## Challenges
a – Write out the passage of the post below between "I hadn’t thought" and "do we want?", inclusive.
b – Who wrote the comment that the post below quotes, and where was it posted?

A note to Al »« Greta’s father

A hit, a palpable hit

In a comment by adriana at Stephanie’s.

One interesting fact about this whole affair of rejection of feminism or the word feminism, is that a bunch of atheists (I don’t know how many, but they sure are vocal) think Western women, and especially atheist women in secular democracies, have nothing to complain about. Equality has been reached, according to those people, and misogyny eradicated. Therefore, any complaints of unequal treatment or misogyny are signs of bitchiness, basically.

I hadn’t thought of that before. That’s illuminating.

It certainly seems to fit well with “Dear Muslima” and all the subseqent bullshit that has amounted to amplification of  “Dear Muslima” – so much amplification that we all feel a bit deaf.

Yeah, we’re just being bitchy when we object to being called bitches and cunts. We’re being bitchy, because hey, Nancy Pelosi, and SUVs, and Real Housewives of New Jersey, and bikini waxes, and slate countertops, and Sex and the City, and Greek yogurt, and contraception. What more do we want?

Biatches.

## Data section

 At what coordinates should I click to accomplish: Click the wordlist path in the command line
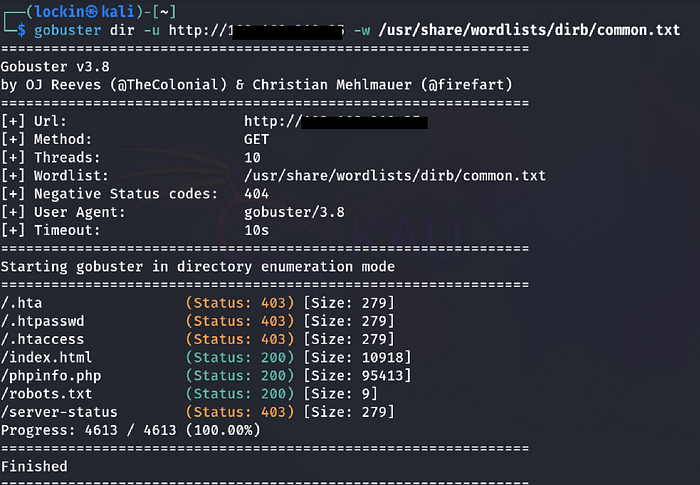tap(529, 30)

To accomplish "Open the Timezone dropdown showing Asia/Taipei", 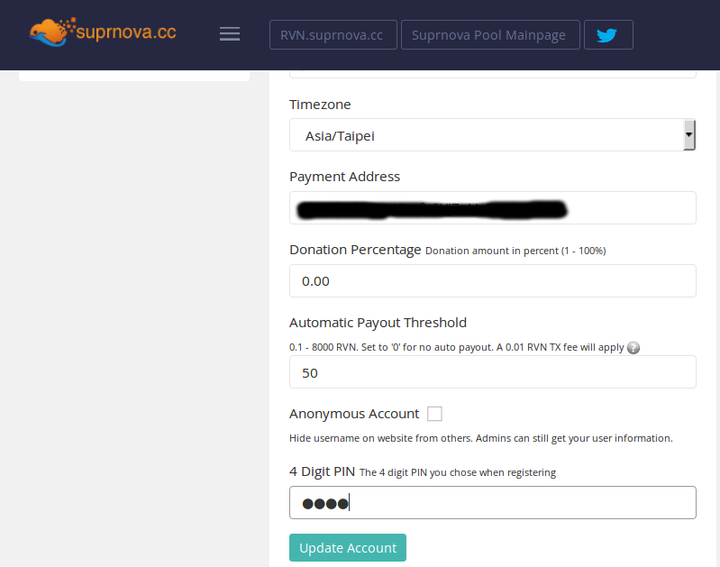I will point(492,135).
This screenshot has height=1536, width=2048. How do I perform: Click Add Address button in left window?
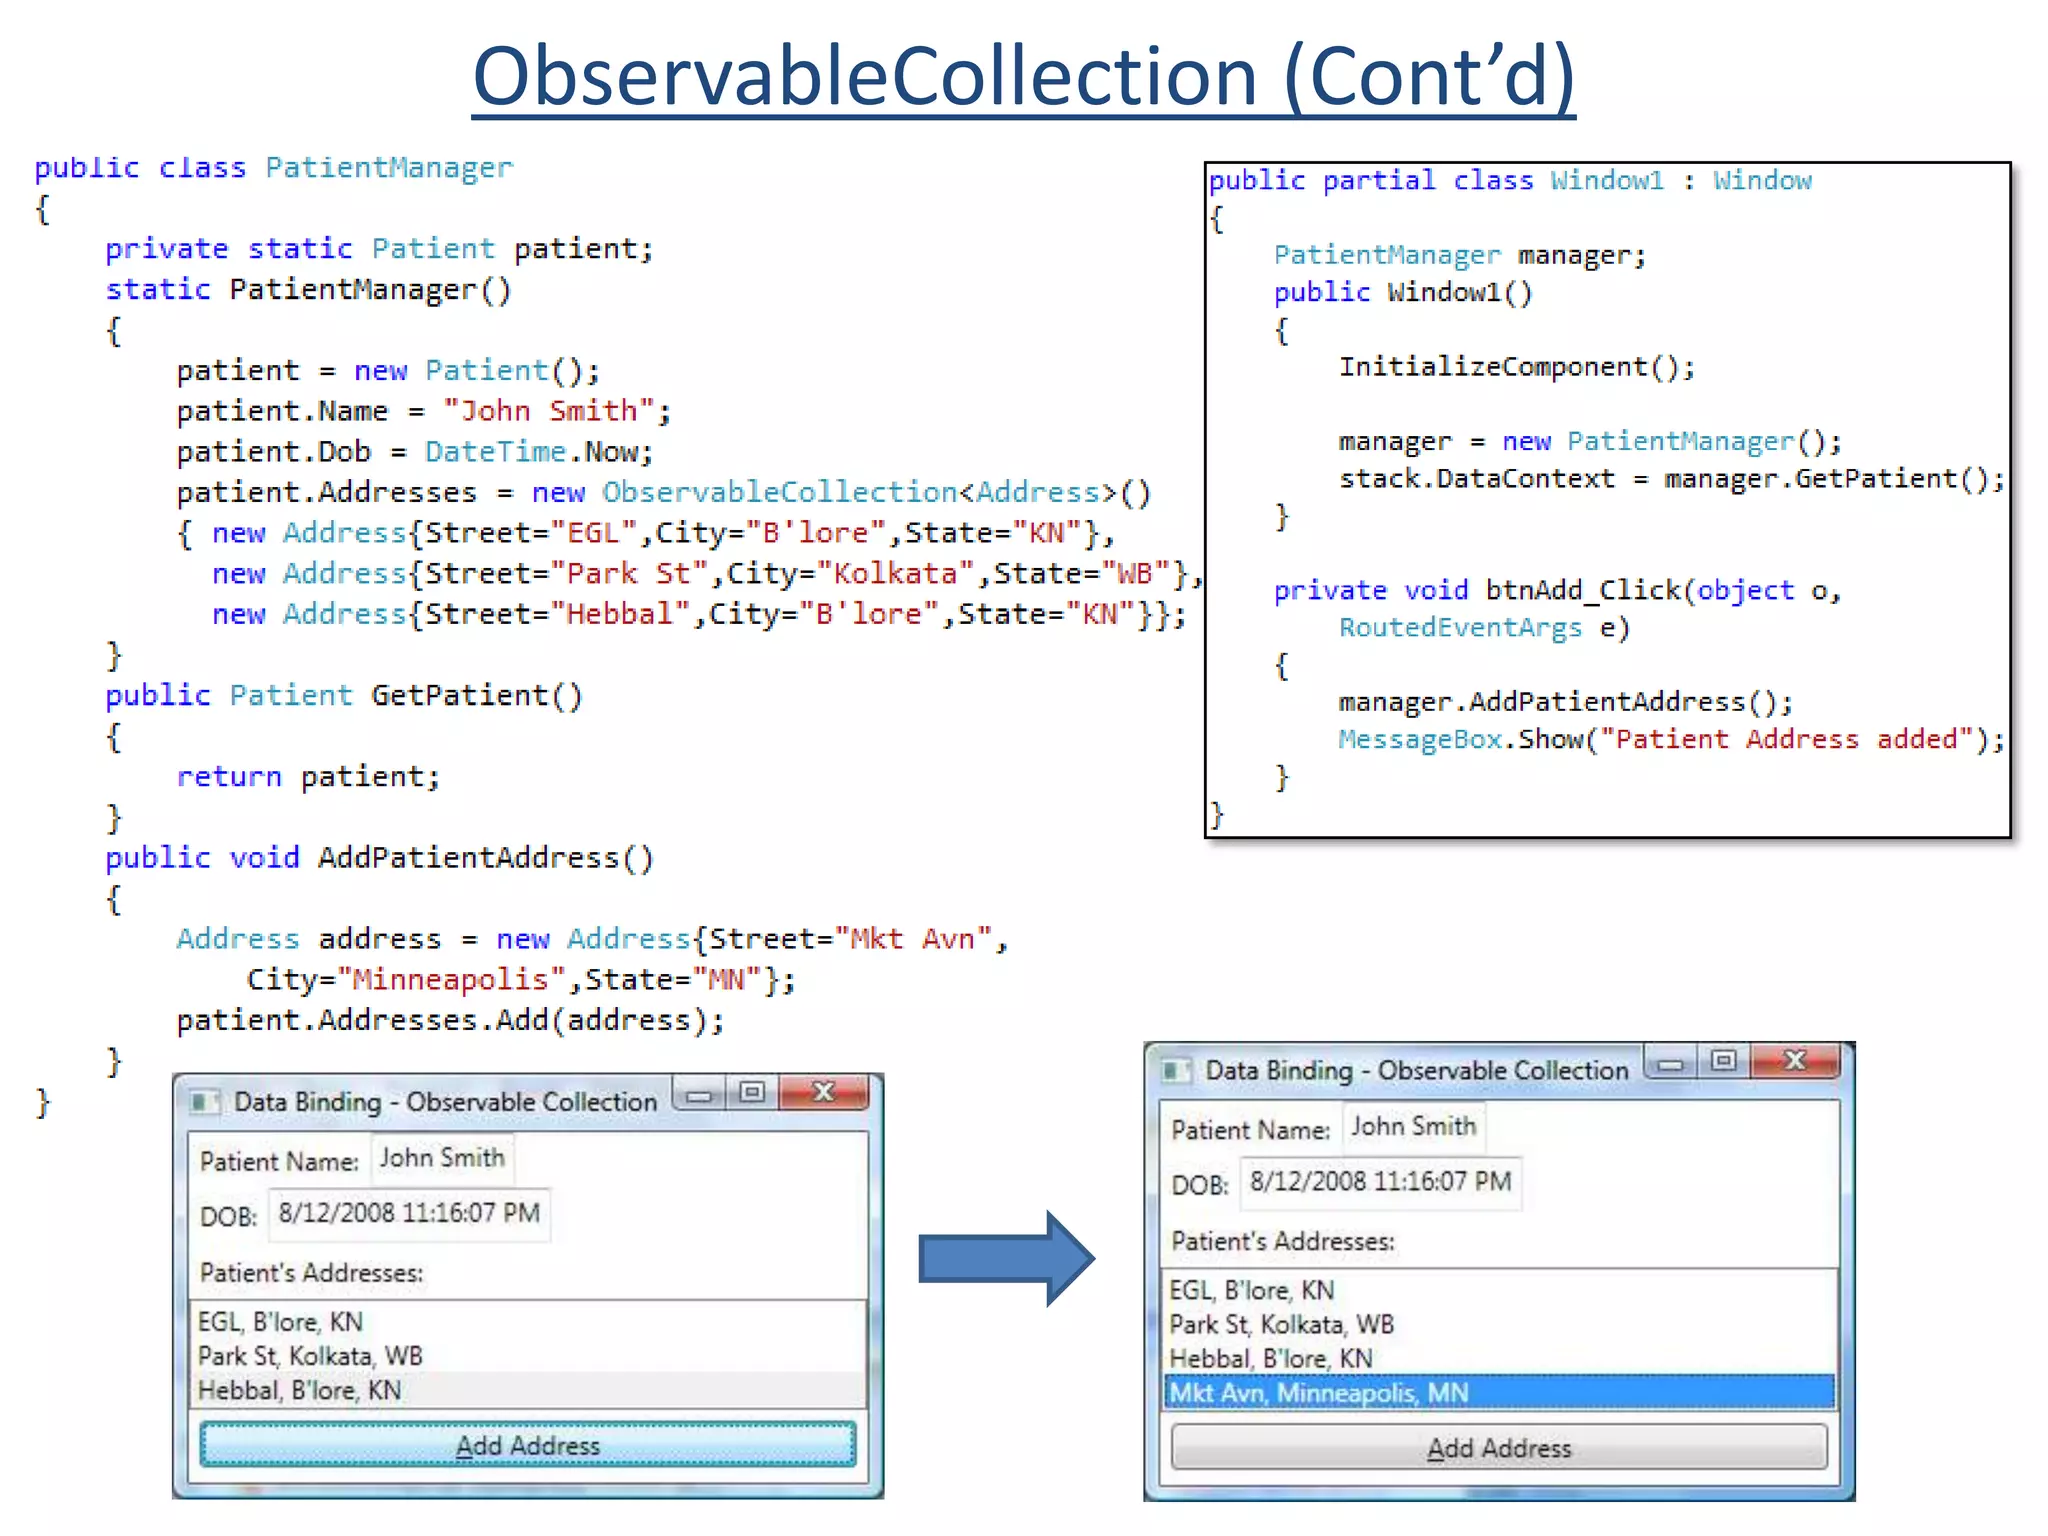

## Solved problems
a –
I hadn’t thought of that before. That’s illuminating.

It certainly seems to fit well with “Dear Muslima” and all the subseqent bullshit that has amounted to amplification of  “Dear Muslima” – so much amplification that we all feel a bit deaf.

Yeah, we’re just being bitchy when we object to being called bitches and cunts. We’re being bitchy, because hey, Nancy Pelosi, and SUVs, and Real Housewives of New Jersey, and bikini waxes, and slate countertops, and Sex and the City, and Greek yogurt, and contraception. What more do we want?

b – adriana wrote it, in a comment at Stephanie's.